The water in Lake Oroville — the state’s second largest reservoir — is pumped through underground facilities to generate electricity, which can power up to 800,000 homes when operating at full capacity.
While the water level in the reservoir is currently hovering around 700 feet above sea level, if it continues to fall at the currently projected rate to 640 feet there will not be enough water to continue operating the Hyatt plant in two to three months, coinciding with the typical peak of the summer heat and wildfire season.
“If lake levels fall below those elevations later this summer, DWR will, for the first time, cease generation at the Hyatt power plant due to lack of sufficient water to turn the plant’s electrical generation turbines,” said Liza Whitmore, Public Information Officer of DWR’s Oroville Field Division.
The Hyatt power plant is the fourth largest hydroelectric energy producer statewide, according to the state’s energy commission. Due to the already low water supply at Lake Oroville, the plant’s output has been reduced to 20% of its total capacity and officials have relied on other facilities to avoid major power interruptions to homes and businesses, Whitmore said.
A hydroelectric plant downstream of the Hyatt facility in California will also operate at reduced levels this summer despite increased power demands during the typical summer peak, Whitmore said.

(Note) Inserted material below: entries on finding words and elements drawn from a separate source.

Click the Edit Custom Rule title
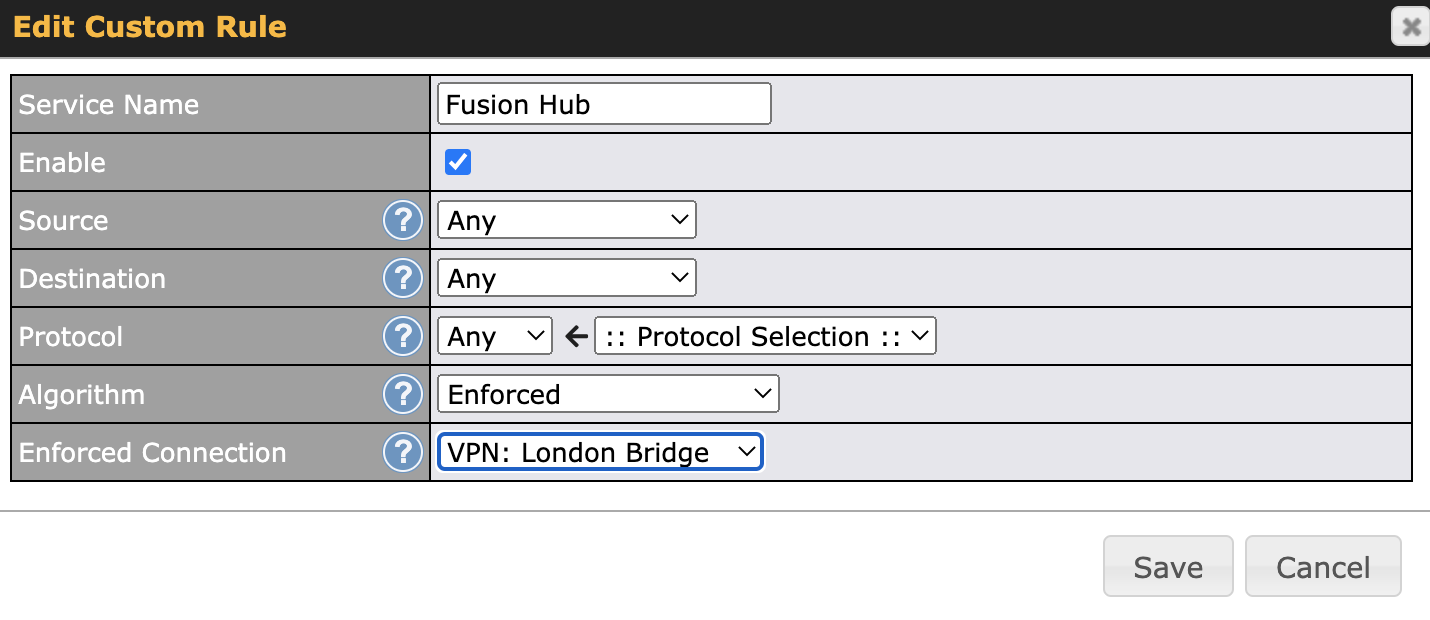Image resolution: width=1430 pixels, height=620 pixels. click(x=150, y=27)
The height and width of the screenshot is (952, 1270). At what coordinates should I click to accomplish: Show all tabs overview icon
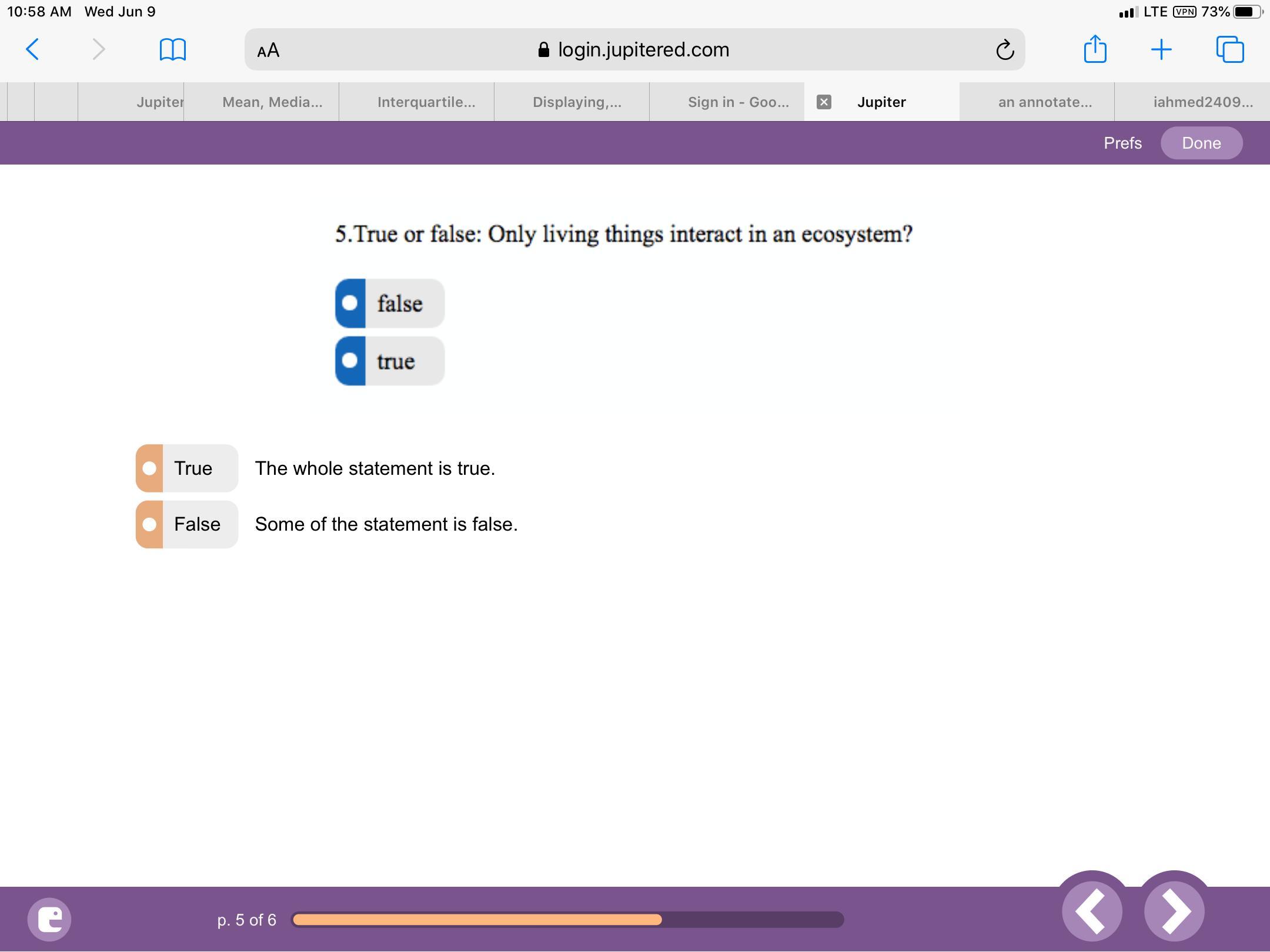point(1229,49)
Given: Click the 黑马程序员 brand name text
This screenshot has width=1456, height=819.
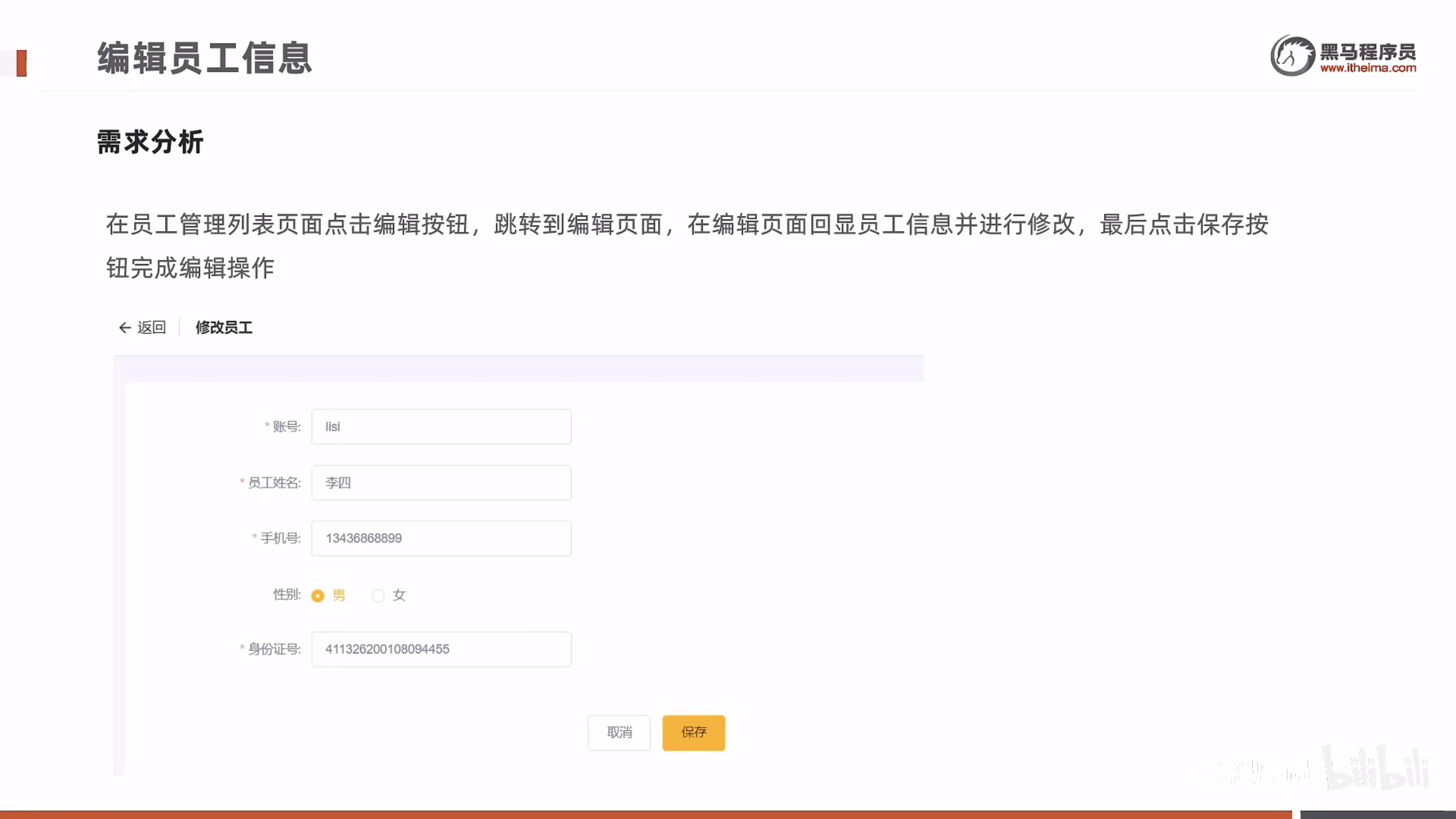Looking at the screenshot, I should coord(1368,52).
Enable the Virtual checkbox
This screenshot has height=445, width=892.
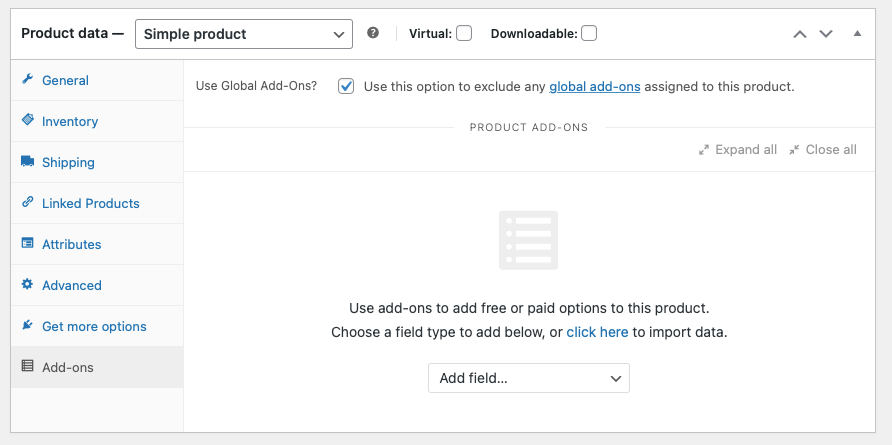click(x=464, y=33)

“In previous droughts, lake levels were high enough at Oroville’s reservoir to continue powerplant operations,” she said. “In an effort to preserve as much storage as possible, DWR has requested a Temporary Urgency Change Petition… that will allow DWR to reduce flows through the Delta.”
“Water is a precious and limited resource, especially in drought-prone California where the next dry period could be right around the corner,” the state’s water resources department said. “As a result, water conservation and the efficient use of California’s water supply are major priorities.”